───── Records for this task ─────
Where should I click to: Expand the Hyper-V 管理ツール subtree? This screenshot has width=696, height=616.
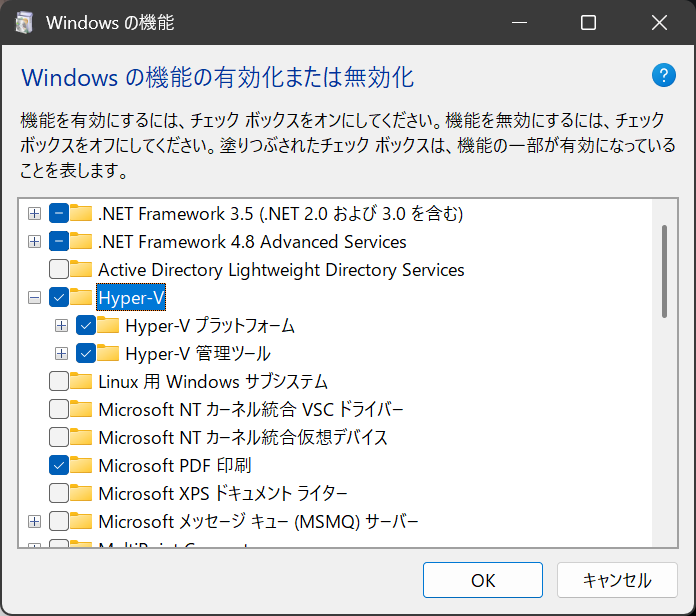pos(62,353)
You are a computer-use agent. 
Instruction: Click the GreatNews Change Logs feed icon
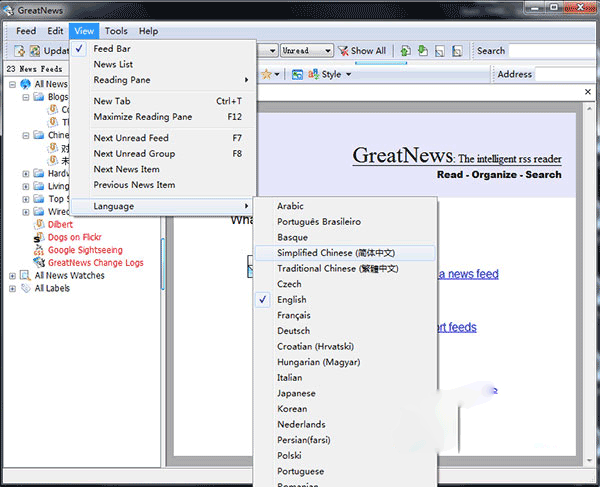tap(38, 263)
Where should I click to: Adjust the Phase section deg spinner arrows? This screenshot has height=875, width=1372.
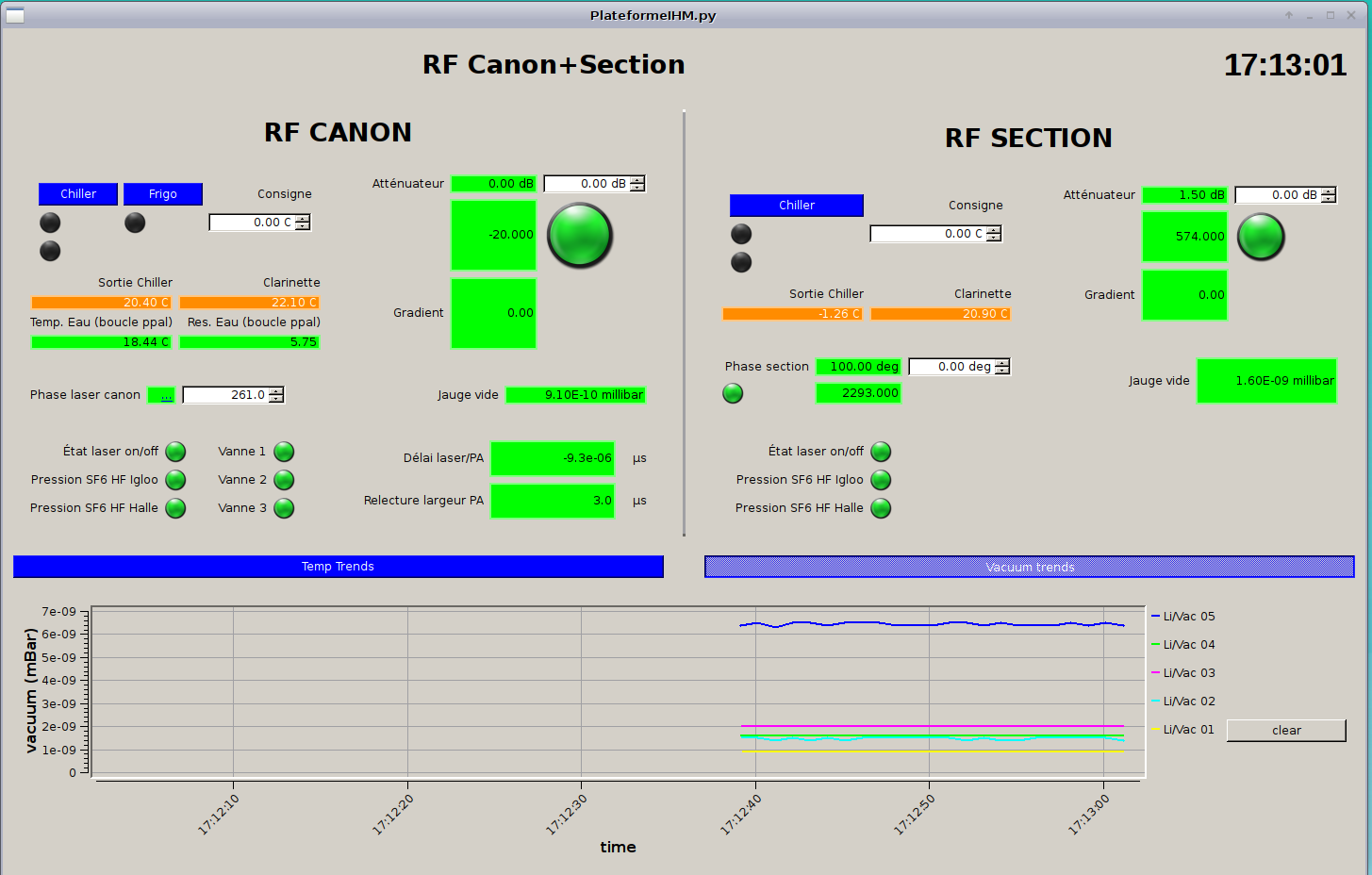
─────
● Exercise requirements:
Find each line of the records above that contains the word "Where", and copy those lines.

● Expected answer:
Where should I click to: Expand the Hyper-V 管理ツール subtree? This screenshot has width=696, height=616.
Where should I click to: Adjust the Phase section deg spinner arrows? This screenshot has height=875, width=1372.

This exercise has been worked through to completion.